Assim como a cenoura, o homem também tem sua própria ética, isto é, condições naturais que lhe permitem construir a sua civilização e a sua prosperidade. Na frase da Rothbard, “Os seres humanos são únicos no universo porque eles podem e estudam a si mesmos, bem como o mundo que os cerca, e tentam descobrir quais objectivos devem ser alcançados e quais meios eles devem empregar para alcançá-los…O homem, portanto, ao buscar objectivos e caminhos para obtê-los, precisa de descobrir e trabalhar dentro da estrutura da lei natural: as propriedades de si mesmo e dos outros entes e os caminhos pelos quais eles podem interagir.” Significa isso dizer que o “bem” é tudo o que conduz para vida e o desenvolvimento do ser vivo enquanto o “mal” simboliza tudo o que prejudica a vida ou prosperidade de tais seres. Assim, dotado de razão, o homem é única espécie com capacidade para esculpir uma ética para si mesmo e para outros seres, isto é, único ser que adopta valores e propósitos e escolhe os caminhos para atingi-los.[1]

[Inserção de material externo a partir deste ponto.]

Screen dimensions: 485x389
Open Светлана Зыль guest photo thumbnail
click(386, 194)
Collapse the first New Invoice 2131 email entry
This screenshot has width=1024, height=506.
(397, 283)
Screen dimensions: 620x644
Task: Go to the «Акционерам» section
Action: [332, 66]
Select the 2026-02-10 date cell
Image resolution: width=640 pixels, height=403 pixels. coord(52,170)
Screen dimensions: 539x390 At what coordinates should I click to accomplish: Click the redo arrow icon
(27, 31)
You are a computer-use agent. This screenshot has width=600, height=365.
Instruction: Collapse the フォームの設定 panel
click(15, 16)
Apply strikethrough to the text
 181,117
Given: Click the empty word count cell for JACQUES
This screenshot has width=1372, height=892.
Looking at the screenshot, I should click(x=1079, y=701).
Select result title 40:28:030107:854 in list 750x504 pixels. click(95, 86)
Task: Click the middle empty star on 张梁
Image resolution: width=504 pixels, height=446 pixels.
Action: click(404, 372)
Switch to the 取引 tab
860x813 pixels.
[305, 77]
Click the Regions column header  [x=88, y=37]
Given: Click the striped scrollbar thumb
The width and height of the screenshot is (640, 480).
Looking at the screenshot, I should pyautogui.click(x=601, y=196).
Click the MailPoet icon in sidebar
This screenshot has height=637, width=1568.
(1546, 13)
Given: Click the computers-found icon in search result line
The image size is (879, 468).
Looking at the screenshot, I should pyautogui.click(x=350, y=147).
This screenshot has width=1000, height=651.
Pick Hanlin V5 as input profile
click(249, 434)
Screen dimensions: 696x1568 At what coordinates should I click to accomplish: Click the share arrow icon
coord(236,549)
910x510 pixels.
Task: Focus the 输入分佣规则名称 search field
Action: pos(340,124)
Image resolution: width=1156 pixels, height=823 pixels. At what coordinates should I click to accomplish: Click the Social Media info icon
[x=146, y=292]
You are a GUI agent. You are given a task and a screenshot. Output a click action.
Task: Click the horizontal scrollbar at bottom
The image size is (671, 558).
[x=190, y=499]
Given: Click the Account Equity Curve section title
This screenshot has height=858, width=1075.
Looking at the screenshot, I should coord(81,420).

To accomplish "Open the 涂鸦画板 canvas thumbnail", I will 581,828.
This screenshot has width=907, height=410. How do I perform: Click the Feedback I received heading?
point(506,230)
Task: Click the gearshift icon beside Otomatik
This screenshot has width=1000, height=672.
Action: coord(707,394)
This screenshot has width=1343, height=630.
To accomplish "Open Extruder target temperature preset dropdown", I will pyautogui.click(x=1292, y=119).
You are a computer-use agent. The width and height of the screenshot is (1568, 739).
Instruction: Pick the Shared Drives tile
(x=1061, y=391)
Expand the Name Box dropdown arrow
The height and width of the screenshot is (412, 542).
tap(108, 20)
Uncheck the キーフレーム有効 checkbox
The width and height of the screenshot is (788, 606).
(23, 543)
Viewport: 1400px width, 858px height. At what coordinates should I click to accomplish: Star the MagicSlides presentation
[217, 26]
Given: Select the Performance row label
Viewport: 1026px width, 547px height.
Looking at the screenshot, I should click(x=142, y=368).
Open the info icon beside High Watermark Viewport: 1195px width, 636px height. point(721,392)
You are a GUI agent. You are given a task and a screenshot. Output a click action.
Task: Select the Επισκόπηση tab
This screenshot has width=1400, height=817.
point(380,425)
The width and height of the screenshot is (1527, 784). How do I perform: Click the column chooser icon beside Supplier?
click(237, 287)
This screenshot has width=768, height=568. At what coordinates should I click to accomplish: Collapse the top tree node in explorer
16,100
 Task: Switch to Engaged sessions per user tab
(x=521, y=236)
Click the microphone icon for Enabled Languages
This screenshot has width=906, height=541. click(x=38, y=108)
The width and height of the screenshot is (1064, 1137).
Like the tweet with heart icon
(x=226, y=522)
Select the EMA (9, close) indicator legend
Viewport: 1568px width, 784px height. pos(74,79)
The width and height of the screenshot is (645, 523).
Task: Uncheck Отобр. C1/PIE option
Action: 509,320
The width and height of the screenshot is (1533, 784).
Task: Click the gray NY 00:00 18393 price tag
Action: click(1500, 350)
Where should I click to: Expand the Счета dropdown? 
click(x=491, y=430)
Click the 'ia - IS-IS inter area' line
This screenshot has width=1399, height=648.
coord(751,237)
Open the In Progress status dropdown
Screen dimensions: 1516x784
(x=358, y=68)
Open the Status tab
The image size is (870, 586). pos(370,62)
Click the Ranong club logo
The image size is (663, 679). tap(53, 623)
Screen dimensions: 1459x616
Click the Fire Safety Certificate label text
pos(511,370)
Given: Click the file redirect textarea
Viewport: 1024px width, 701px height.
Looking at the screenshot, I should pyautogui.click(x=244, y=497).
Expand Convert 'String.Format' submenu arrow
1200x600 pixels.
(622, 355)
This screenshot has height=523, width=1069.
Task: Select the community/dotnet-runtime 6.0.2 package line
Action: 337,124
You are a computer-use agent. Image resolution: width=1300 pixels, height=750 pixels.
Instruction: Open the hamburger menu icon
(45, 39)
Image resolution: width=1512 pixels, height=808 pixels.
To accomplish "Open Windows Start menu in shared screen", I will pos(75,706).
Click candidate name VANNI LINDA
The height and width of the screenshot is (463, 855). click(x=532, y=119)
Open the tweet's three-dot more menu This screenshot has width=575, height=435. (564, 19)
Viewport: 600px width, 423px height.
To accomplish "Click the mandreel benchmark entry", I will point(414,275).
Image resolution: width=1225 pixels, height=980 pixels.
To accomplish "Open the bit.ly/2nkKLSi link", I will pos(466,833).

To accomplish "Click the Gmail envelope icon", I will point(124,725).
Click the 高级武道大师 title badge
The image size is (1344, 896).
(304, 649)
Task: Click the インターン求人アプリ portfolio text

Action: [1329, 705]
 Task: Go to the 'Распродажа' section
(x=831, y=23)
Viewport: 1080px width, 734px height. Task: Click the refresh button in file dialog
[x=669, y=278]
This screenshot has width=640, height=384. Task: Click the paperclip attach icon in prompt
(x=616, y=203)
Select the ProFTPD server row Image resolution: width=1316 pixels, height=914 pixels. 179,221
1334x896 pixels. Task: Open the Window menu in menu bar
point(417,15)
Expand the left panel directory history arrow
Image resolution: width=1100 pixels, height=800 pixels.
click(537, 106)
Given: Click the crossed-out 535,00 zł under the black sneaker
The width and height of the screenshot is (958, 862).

Esse processo de escolha ética de adoptar valores e de escolha de melhores fins e meios exige do homem uma aprendizagem constante por meio de estudos de relação e causa de vários elementos que compõem a natureza. O homem não deve conformar-se com soluções proporcionadas pelas gerações anteriores e deve, por obrigação natural, continuar com o processo de descoberta de novas soluções ou questionar algumas soluções encontradas. O processo contínuo de expurgar ideias falsas é a melhor maneira possível de agir ética. É a escolha de meios e fins que determina se uma acção é ética ou não. Fins e meios inadequados conduzem a uma acção antiética, portanto, acções maléficas para o homem que devem ser imediatamente evitadas ou descartadas.
Resulta daí que a acção humana é movida por ideias que podem ser éticas ou correctas e ideias erradas ou antiéticas. Enquanto as verdadeiras conduzem à vida, à civilização e ao progresso social, as falsas conduzem ao declínio e ao fracasso. Nessa senda, para a manutenção da vida humana e do progresso continuo, é requerido a descoberta e a proliferação de ideias verdadeiras.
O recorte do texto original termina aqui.